What's the relationship between t test and t distribution?

132 Views Asked by At

This question always confuses me. I know the Student's t distribution is defined as follows: let $Z \sim N(0,1)$ and $V \sim \chi^2(v)$. If Z and V are independent, then the distribution of

$$T=\frac{Z}{\sqrt{V/v}}$$ has the Student's t distribution with v degrees of freedom.

I also know parametric method t-test. Assume $F=N(\mu, \sigma^2)$, $X_1, X_2,...,X_n \sim N(\mu, \sigma^2)$ , iid. Test statistic:

$$T= \frac{\bar{X}-\mu}{S/\sqrt{n}} \sim t_{n-1}$$

What's the relationship between the two above?

1

There are 1 best solutions below

0
On

The issue is making the connection between the test statistic

$$T_{\text{test}}=\frac{\bar{X}\,-\,\mu}{S/\sqrt{n}}$$

to assess the deviation of the sample mean from the population mean when the population variance $\sigma$ is not known (in real life situations), and the t-distribution:

$$T_{\text{test}}=\frac{\bar{X}\,-\,\mu}{S/\sqrt{n}}\sim t_{n-1}$$

Perhaps the following simple tricks could help see it a bit more intuitively. Starting off from the intended statistic:

\begin{align} \frac{\bar{X}\,-\,\mu}{\frac{S}{\sqrt{n}}} &= \frac{\bar{X}\,-\,\mu}{\frac{\sigma}{\sqrt{n}}} \frac{1}{\frac{S}{\sigma}}\\[2ex] &\sim Z\,\frac{1}{\frac{S}{\sigma}}\\[2ex] &\sim\frac{Z}{\sqrt{\frac{\color{blue}{\sum_{i=1}^n(X_i-\bar X)^2}}{\,\color{blue}{\sigma^2}}\frac 1{(n-1)}}}\\[2ex] &\sim\frac{Z}{\sqrt{\frac{\color{blue}{\chi_{n-1}^2}}{n-1}}} \end{align}

where $\small X_1,\dots,X_n$ are iid $X_i \sim N(\mu,\sigma^2),$ and $S=\small \frac{\displaystyle\sum_{i=1}^n(X_i-\bar X)^2}{n-1}.$

The question then boils down to getting an idea of the step in blue above:

$$\small \frac{\displaystyle\sum_{i=1}^n(X_i-\bar X)^2}{\sigma^2}\sim \chi_{n-1}^2$$

From Wikipedia, the chi-square distribution with $k$ degrees of freedom is the distribution of a sum of the squares of $k$ independent standard normal random variables.

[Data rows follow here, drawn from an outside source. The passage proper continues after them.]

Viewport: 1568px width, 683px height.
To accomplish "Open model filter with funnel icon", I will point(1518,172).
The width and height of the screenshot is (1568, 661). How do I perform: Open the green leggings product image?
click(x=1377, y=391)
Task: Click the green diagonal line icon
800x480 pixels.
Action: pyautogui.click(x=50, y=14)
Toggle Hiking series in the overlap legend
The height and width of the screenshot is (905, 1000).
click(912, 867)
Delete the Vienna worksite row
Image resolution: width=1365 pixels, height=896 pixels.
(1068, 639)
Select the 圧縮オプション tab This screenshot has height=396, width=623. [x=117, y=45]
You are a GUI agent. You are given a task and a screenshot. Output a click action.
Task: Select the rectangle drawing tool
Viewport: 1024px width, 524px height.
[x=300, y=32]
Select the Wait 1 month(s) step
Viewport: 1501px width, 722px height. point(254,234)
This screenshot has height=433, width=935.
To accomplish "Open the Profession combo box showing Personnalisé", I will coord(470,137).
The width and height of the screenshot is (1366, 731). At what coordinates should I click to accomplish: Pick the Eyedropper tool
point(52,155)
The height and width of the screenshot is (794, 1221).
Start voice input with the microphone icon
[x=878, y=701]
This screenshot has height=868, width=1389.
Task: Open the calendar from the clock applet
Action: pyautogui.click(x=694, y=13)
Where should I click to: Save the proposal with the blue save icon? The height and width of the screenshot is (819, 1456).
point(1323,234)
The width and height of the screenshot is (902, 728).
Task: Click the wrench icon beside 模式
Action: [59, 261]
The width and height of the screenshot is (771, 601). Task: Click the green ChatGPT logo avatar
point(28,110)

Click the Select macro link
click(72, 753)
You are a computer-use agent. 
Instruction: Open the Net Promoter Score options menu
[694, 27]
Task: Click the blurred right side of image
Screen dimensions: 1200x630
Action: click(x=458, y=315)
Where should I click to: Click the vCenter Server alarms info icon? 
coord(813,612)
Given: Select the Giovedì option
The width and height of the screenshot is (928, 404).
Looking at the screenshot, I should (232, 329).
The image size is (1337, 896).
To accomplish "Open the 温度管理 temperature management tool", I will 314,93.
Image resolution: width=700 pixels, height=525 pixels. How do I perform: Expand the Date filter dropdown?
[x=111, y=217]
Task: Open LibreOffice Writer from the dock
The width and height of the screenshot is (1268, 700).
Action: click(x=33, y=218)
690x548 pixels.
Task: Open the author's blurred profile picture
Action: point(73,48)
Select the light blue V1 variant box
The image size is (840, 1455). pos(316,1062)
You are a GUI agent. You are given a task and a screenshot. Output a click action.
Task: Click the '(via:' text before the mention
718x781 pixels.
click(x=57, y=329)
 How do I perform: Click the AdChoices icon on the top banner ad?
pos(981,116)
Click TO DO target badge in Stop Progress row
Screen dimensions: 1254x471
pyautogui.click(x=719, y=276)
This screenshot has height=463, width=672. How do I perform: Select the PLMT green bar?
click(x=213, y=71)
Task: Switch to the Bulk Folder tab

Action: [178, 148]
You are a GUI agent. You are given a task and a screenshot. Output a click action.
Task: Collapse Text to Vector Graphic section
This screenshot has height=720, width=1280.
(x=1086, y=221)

However, and also from Wikipedia in here, the iid normally distributed random variables from which the sample is obtained geometrically form a random vector $\small \begin{bmatrix}X_1,\dots,X_n \end{bmatrix}^\top,$ and likewise the error from the mean of these iid normal rv's, $\small X_i-\bar X,$ i.e. $$\small\begin{bmatrix} X_1 - \bar X\\ \vdots\\ X_n-\bar X \end{bmatrix}$$

can be seen as its projection on an $(n-1)$-dimensional subspace of $\mathbb R^n$ orthogonal to the span of the vector $\small \begin{bmatrix}1,\dots,1 \end{bmatrix}^\top$

enter image description here

which will result in a predictable loss of one degree of freedom. The $n-1$ degrees of freedom also can be seen from the fact that $\sum_{i=1}^n (X_i-\bar X)=0.$

And the squared norm of this vector will logically follow a $\chi^2_{n-1}$ scaled by a $\sigma ^2$ factor.